Task to carry out: Search the entries below for the word "header", then copy each line in which it is found.

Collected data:
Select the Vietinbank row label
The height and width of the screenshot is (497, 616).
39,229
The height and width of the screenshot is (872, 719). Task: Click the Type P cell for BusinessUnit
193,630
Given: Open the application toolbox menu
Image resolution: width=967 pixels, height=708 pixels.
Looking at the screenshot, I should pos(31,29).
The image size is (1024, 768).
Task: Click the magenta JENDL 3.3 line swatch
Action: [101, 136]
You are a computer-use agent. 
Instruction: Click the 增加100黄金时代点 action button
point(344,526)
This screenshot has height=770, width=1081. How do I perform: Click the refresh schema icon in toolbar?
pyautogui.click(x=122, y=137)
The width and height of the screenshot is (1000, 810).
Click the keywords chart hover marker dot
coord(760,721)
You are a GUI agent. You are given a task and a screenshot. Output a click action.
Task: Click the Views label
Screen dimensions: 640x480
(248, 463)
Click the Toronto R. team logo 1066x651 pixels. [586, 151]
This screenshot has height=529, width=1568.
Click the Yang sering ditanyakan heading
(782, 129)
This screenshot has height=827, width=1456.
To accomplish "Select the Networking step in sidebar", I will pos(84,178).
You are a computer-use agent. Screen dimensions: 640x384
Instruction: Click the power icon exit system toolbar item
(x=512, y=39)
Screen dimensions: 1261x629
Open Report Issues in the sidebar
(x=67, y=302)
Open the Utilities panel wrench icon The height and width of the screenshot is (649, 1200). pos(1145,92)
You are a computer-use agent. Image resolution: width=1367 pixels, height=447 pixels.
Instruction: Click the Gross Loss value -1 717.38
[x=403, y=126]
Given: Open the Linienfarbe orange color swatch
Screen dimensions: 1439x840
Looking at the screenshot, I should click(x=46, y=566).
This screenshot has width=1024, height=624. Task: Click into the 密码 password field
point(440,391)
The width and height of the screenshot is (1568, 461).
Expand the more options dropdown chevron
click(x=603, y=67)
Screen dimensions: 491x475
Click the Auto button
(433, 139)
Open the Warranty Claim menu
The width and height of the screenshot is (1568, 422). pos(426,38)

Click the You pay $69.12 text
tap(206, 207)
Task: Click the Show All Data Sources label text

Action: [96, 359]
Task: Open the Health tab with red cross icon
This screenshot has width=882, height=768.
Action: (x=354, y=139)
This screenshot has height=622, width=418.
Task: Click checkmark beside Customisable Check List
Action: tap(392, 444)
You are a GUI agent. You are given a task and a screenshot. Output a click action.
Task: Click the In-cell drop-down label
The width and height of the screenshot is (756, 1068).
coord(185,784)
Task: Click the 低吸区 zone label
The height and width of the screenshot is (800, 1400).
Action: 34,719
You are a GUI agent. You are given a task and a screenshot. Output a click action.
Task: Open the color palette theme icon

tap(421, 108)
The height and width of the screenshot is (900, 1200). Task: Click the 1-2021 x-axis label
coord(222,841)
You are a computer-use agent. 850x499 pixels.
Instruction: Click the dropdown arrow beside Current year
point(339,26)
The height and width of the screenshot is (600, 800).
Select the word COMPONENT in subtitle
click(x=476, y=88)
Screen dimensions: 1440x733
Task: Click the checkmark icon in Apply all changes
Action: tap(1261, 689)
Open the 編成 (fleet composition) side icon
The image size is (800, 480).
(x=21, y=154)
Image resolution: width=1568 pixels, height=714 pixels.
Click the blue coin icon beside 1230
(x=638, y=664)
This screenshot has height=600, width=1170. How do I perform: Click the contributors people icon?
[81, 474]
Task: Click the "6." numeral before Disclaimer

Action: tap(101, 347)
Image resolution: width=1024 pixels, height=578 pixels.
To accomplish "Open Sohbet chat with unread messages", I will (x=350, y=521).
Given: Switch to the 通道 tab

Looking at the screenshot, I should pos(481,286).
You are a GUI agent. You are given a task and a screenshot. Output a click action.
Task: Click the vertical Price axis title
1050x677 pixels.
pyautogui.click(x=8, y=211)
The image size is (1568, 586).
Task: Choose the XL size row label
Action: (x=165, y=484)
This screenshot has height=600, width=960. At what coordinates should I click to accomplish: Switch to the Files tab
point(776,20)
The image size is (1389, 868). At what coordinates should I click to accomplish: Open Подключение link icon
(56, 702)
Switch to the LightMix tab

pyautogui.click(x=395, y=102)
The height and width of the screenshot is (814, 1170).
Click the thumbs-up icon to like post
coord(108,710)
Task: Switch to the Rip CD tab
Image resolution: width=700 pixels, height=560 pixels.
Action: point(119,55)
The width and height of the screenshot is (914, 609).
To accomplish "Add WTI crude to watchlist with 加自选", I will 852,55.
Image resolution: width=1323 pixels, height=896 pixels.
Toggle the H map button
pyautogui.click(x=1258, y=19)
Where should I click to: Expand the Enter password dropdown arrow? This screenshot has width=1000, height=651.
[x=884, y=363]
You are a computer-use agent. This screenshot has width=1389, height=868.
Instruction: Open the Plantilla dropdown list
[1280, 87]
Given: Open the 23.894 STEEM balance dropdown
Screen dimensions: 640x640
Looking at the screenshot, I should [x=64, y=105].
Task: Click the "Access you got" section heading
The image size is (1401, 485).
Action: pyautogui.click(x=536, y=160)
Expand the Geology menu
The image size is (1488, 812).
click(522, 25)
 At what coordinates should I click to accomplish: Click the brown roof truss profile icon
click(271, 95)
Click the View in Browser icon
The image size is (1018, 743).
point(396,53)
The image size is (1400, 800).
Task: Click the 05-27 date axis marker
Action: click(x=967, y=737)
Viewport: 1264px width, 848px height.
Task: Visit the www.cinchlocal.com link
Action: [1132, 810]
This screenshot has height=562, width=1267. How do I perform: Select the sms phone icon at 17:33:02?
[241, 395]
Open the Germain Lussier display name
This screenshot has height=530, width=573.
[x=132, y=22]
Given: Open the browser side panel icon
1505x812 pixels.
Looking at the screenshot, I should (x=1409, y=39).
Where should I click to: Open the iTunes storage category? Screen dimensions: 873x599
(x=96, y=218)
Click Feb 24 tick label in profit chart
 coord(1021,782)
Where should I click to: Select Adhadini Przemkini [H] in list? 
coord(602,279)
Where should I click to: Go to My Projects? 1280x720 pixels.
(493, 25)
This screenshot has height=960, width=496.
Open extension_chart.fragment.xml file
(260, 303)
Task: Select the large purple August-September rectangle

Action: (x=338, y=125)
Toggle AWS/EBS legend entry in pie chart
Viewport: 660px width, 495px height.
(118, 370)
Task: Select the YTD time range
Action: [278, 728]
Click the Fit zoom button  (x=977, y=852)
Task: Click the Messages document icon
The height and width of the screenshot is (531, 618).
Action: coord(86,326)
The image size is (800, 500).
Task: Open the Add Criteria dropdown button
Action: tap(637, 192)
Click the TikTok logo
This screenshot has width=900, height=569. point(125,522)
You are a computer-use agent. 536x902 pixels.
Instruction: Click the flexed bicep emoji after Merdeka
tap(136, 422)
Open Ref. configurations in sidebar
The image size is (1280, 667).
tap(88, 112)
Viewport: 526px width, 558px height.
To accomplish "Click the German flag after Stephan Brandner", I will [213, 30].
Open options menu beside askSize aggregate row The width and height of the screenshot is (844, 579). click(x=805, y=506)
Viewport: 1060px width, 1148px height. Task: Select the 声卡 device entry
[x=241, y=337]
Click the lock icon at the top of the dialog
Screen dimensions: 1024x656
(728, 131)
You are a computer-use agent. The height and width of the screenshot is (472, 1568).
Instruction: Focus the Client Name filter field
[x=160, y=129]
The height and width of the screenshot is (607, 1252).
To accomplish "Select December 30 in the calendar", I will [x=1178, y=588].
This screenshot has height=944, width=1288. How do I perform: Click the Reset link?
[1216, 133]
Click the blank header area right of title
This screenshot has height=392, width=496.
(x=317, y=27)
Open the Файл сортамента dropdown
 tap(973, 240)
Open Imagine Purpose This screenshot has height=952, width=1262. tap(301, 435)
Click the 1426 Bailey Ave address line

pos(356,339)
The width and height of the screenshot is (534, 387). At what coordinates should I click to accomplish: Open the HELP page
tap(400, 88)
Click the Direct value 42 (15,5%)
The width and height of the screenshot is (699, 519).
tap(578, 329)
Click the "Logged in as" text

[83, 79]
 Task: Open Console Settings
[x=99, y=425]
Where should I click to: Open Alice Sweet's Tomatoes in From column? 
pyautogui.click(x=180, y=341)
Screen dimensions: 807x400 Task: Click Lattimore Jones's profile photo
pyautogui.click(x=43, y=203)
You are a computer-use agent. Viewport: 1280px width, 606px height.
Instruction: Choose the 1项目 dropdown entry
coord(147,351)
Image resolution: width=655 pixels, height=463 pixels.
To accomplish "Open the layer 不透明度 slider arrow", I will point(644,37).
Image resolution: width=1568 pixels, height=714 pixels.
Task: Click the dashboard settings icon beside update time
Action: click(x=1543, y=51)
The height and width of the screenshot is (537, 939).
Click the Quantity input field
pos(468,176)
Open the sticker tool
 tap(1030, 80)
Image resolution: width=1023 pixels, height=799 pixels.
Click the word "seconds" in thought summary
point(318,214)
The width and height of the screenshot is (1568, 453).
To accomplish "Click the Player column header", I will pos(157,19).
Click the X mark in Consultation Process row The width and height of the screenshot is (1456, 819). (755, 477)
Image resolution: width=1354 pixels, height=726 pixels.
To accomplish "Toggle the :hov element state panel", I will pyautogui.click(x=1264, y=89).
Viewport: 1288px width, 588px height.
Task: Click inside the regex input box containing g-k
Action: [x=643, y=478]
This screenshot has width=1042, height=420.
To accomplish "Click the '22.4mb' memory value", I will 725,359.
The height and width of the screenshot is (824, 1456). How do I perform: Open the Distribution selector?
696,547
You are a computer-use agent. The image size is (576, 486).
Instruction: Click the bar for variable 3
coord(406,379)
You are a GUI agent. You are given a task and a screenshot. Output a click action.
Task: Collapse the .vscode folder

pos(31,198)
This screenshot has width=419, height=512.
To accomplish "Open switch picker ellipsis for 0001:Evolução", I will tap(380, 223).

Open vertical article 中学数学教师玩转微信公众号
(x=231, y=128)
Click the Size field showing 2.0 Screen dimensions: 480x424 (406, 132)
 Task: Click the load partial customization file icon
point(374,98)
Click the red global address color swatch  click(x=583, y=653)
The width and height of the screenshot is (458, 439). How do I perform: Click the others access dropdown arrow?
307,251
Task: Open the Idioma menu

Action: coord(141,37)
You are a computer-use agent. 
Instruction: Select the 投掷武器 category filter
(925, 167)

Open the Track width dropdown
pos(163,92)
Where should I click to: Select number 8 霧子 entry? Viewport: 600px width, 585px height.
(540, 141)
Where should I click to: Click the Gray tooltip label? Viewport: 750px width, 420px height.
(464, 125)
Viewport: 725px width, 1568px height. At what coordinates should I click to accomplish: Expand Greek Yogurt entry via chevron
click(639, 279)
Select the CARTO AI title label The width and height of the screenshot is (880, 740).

Completed exercise:
Click the blank header area right of title
To accomplish "Click the Player column header", I will pos(157,19).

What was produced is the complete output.